1913年、オーストリア・ハンガリー帝国の徴兵制を嫌い、ドイツ帝国のミュンヘンに移る。ここでも絵やポスターを書きながら芸術家、建築家を目指していた。 アドルフは既にアーリア人至上主義思想に傾倒しており、雑多な民族構成(特にユダヤ人を嫌った)のオーストリア軍に加わることを拒否したのだ。当時24歳。

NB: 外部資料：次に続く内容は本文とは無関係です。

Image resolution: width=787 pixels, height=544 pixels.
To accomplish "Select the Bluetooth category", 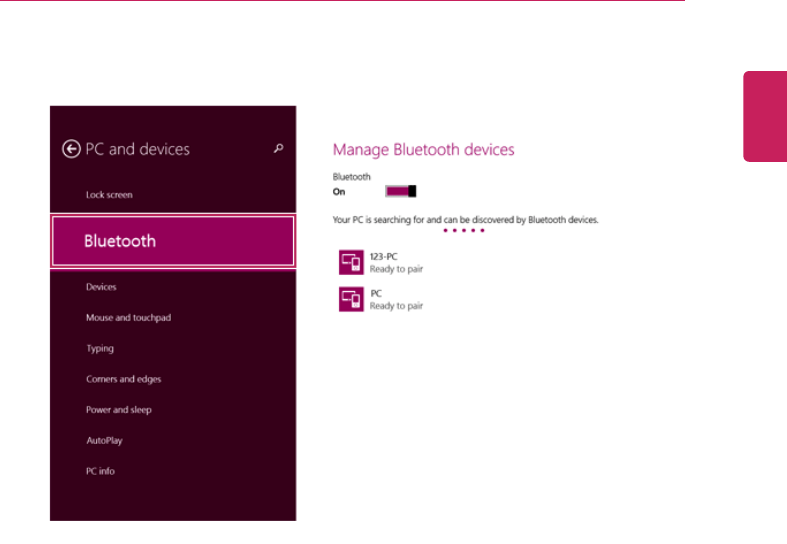I will tap(173, 241).
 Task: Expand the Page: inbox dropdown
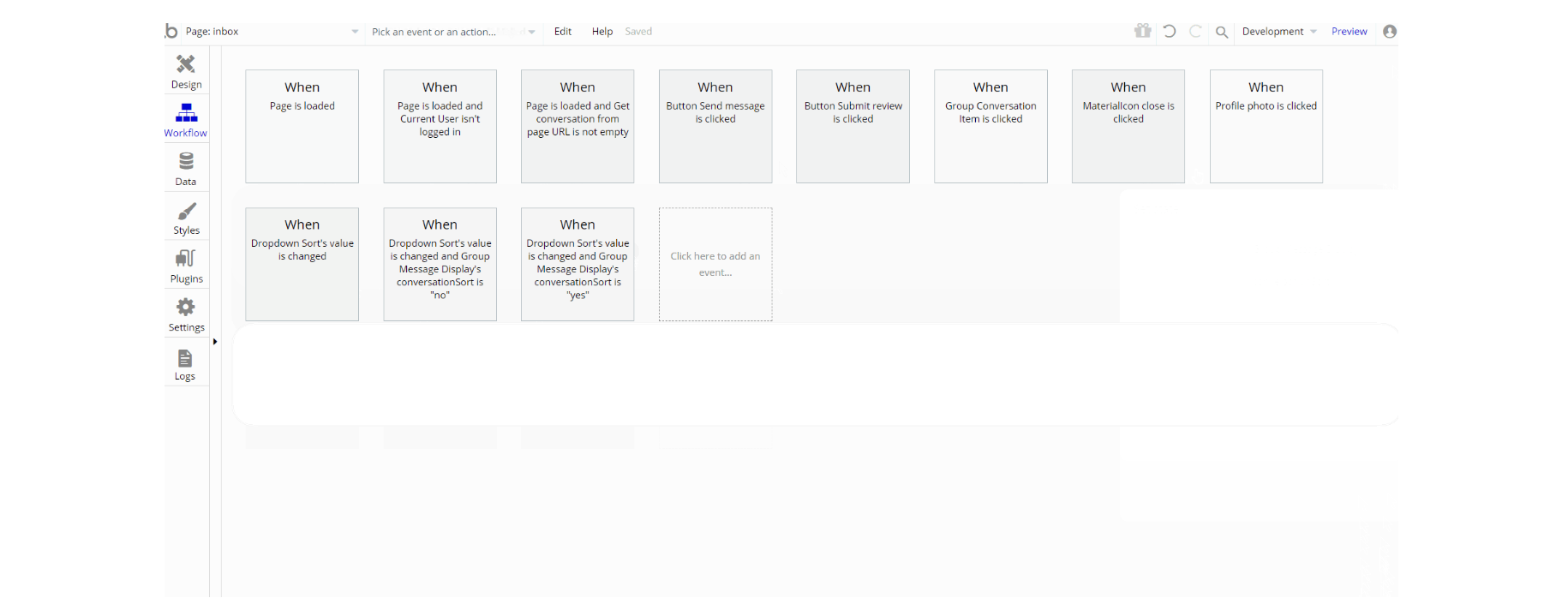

1914年第一次欧州大戦が勃発。オーストリアの徴兵を忌避したアドルフだがバイエルン国王に手紙を書き、オーストリア国籍のままドイツ帝国陸軍に志願、第1バイエルン歩兵連隊に配属される。10月ヒトラーの連隊はベルギーのイープルでイギリス、ベルギー軍相手に前線に投入される、このときは第16予備歩兵連隊に配属されていた。ヒトラーは伝令兵として勇敢に戦闘に参加、伝令兵は砲撃で電話線が切断されると、塹壕を回って命令を伝える危険度の高い任務である。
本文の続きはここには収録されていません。